Namor Week - Day 3 - Mythology
This is a worldbuilding fic and a it is canon and headcanon based. This lists out all the known details of the History of Marvel's Atlantis, and includes Neptune & Cleito, as well as their children who are all original characters of mine. I tired to use as much known lore as possible when writing this.
Atlantean Pantheon
Neptune - God of the Sea, God of Waters, Lord of Horses, Father Ocean, Old Man of the Sea, Lord of all Things Below, King of the Deep
Neptune has blue skin and white hair with black eyes that cover his sclera and irises, he has gills on his neck and pointed ears. He wears a white toga and a golden circlet on his brow. He wields Neptune's trident. He is solidly built in form and his cape is a fish net. His white hair is a tangled mess and he has a long white beard.
He is as terrifying as the sea and just as unpredictable. He rules over all the oceans and sea life that inhabit it. He derives strength from prayers sent to him by the Atlantean people as well as humans who know of him, often in modern times Sea Faring people such as human fishermen and sailors also send him prayers.
Neptune is closely tied to the physical world, especially that of the sea. The oceans being hurt, harms him and over the centuries with constant pollution he has a shadow of his former strength. Which is why he does not often appear to help Atlanteans, often needing to conserve his strength lest he fades away into the awning black Ether of the Forgotten Realm where Chaos resides.

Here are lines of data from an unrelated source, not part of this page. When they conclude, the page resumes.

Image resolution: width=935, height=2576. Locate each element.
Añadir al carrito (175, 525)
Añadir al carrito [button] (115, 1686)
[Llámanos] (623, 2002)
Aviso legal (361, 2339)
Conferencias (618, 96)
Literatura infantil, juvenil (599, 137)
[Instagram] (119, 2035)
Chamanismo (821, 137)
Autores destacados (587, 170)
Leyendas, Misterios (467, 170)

Cleito - Mother of All Things, Goddess of Fertility & Childbirth, Lady of Undying Things, Embodiment of Illusions, Maker of Dreams, Mistress of the Shroud, Keeper of the Nexus Fragment, Moon Mother, Queen of the Golden City
Cleito has golden skin and amber eyes, her hair is tree branches that grow pretty flower blossoms, all of different types. Depending on her mood the flowers are either in full bloom or decaying. She has pointed ears and her fingernails are like black claws, she has fangs.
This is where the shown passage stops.